ウリハッキョ保健への新たな取り組み(下)

学校保健活動への同胞医療従事者の積極的参加

あさひ病院 金英宇


 3、新しい取り組みの内容について、紹介と提言をする。

 新しい取り組みで重要なことは、ひきつづき学校での健康診断を充実化させることだ。それとともに、今後、学校教育全体を通じた健康教育の推進に、学校医をはじめ各分野の医療人の参画がより強く望まれている。

 まず、新しい「健康教育の鍵」として重要視されている「ヘルス・ビリーフ理論」について簡単に紹介する。

 この概念を要約すると、3つの点ではないかと思う。

 人が健康の大切さに目覚めること、健康に関する知識の取得だけでなく、自分も罹患する可能性があるから予防活動に参加すれば個人的・社会的なメリットがあると自覚すること、この予防活動を絶対に実行するという信念を強く持つこと、の3点だ。

 次に、保健教育活動へ医療人が参画するにおいて、その主な方向について、3つ上げられているが、簡単に紹介する。

 第一に、教科書に入っている健康問題カリキュラムの内容を、教員らがより良く理解し、消化するよう手助けすることだ。

 今、日本の小中高校では、教育行政の主導と医師会の協力のもとに、各地で学校保健講習会や少人数による個別指導、教材などの提示と提供が盛んに行われている。

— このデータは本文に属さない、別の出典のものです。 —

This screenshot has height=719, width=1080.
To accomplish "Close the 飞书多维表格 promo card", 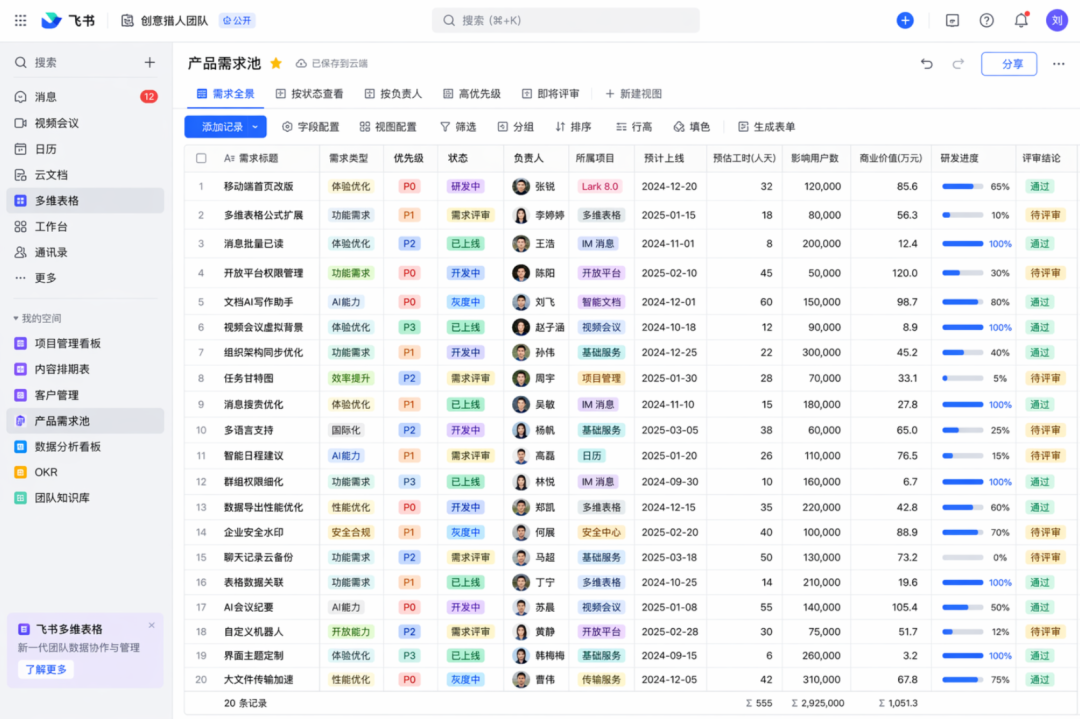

 ウリハッキョでは、昨年度に新しく制定した「学校保健規定」を今年度から本格的に実践する段階に入っており、新たに「学校保健」教材を作成する準備も進めているが、このような努力に、私たち医療従事者も積極的に参画し、手助けすべきだと思う。

 第二に、学校医と学校歯科医をはじめ、より多くの各種分野の医療従事者が、学校での健康授業や保健講話などに積極的に出演する必要がある。

 今、多くのウリハッキョから健康授業へ出てほしいとの要望が増えているから、お願いする次第だ。

 第三に、毎年4〜6月の定期健康健診の時に前後して、児童生徒と教員たち、学父母たちに健診についての解説を行うことだ。

 また、学校内での健康まつり、テレビ健康番組、救急手当の実習などへの手助けも必要だ。

 ただ、ここで留意しなければならないのが、私たち医療従事者は専門家・プロとして参画するので、素人を前にやたら専門用語を使ったり理解困難な教材を出したりするなどの点がないようにすべきである。

◇    ◇

 21世紀は、児童生徒の生活習慣病などへの対応という視点から「健康教育の時代」と呼ばれている。その表れの一つとして、日本をはじめ各国で、「健康教育師認定制度」についての具体的な議論がされている。

 ウリハッキョの保健活動にいつも思いを持っている私たちとして、ウリハッキョの保健活動も21世紀の「健康教育の時代」にふさわしいものに発展させていくため、大いに寄与したい。